(Data listing)
* * * * * * *

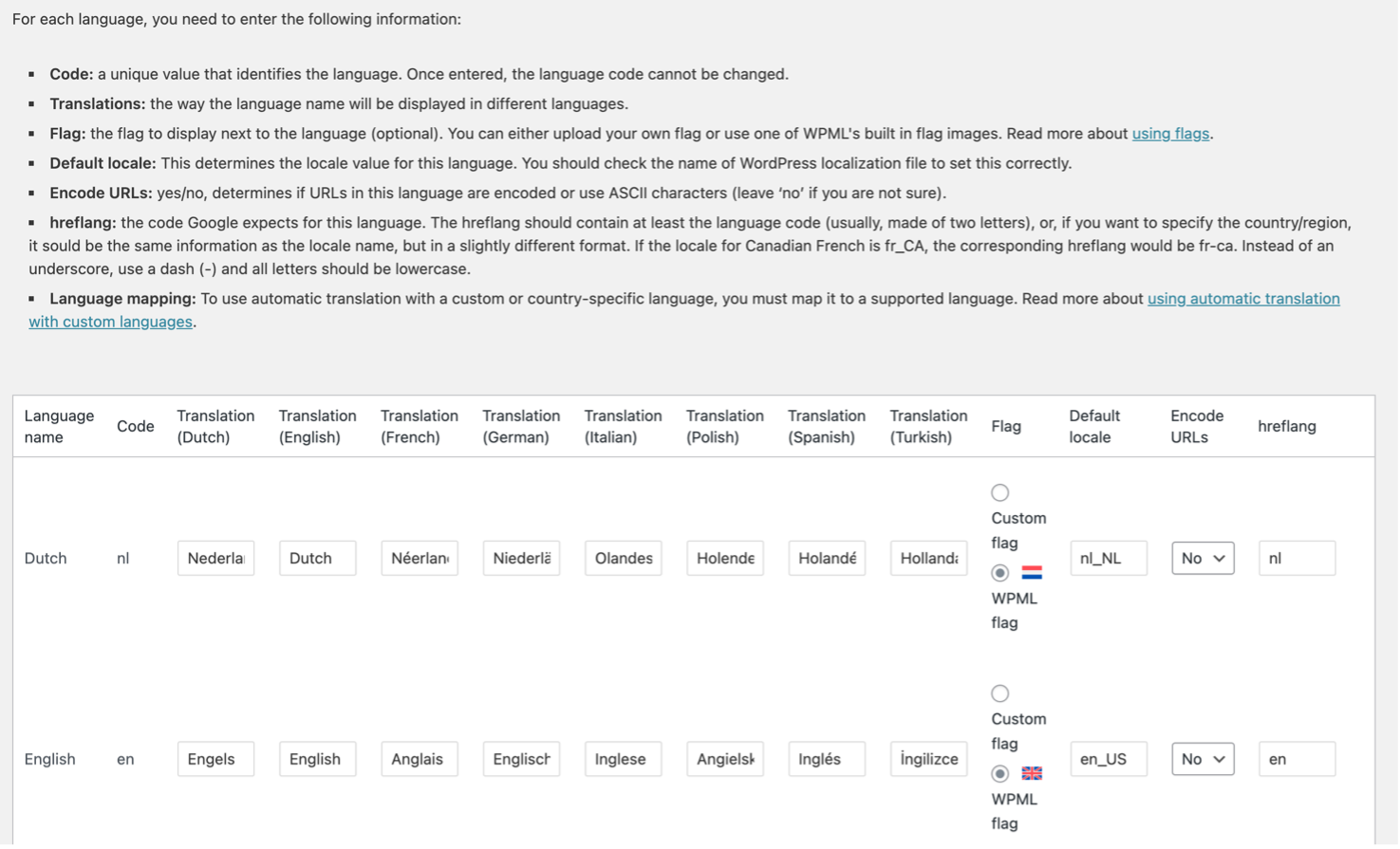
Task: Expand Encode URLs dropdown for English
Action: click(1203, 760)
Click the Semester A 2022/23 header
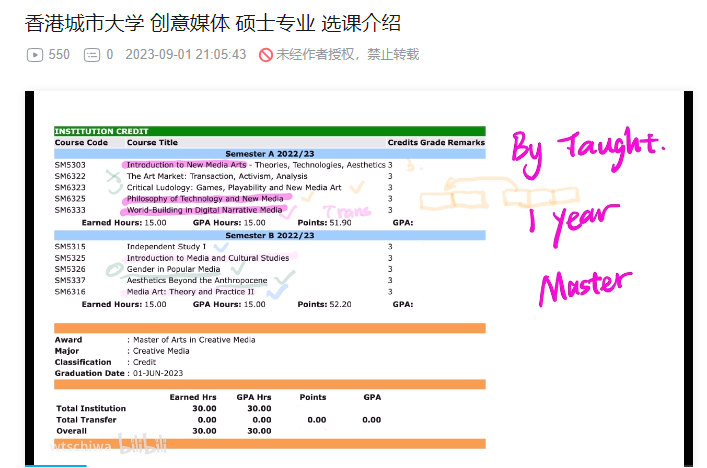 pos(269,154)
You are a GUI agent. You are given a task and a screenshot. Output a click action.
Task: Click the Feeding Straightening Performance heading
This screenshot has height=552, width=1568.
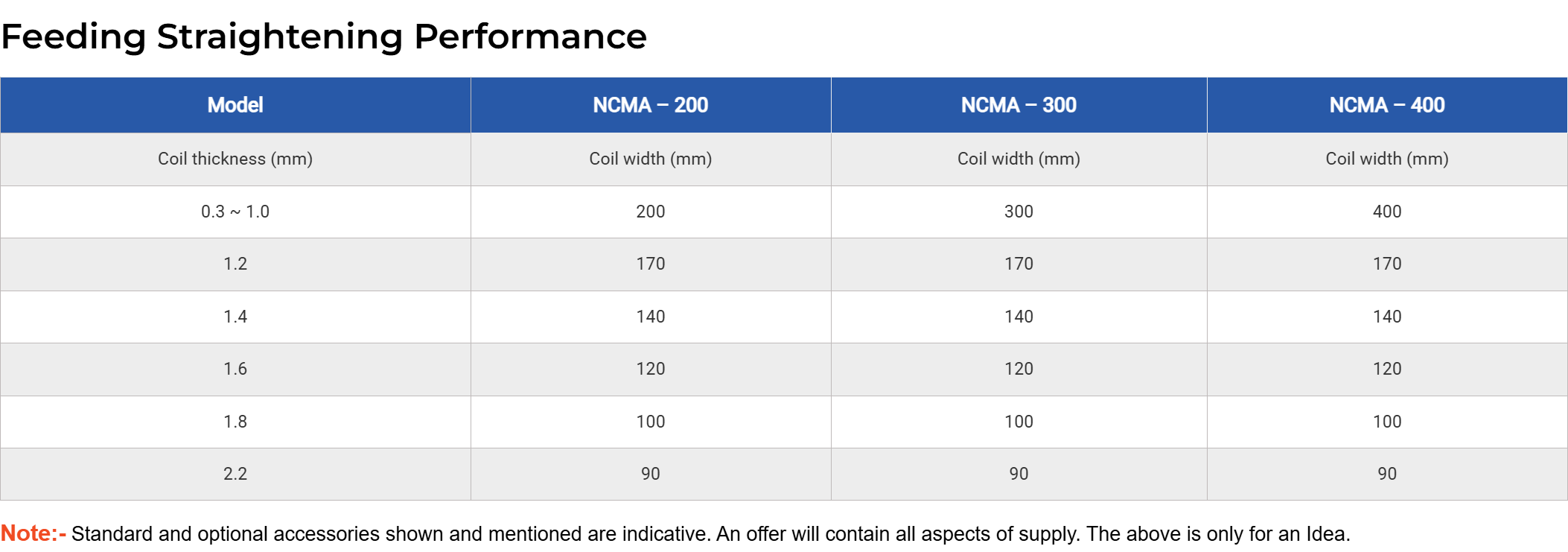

* * * * * * *

» What you will do
Copy out every line of the data above word for word, leaving out the pictures.

» Solution to this task
Task: Expand Encode URLs dropdown for English
Action: click(1203, 760)
Click the Semester A 2022/23 header
 pos(269,154)
You are a GUI agent. You are given a task and a screenshot. Output a click action.
Task: Click the Feeding Straightening Performance heading
This screenshot has height=552, width=1568.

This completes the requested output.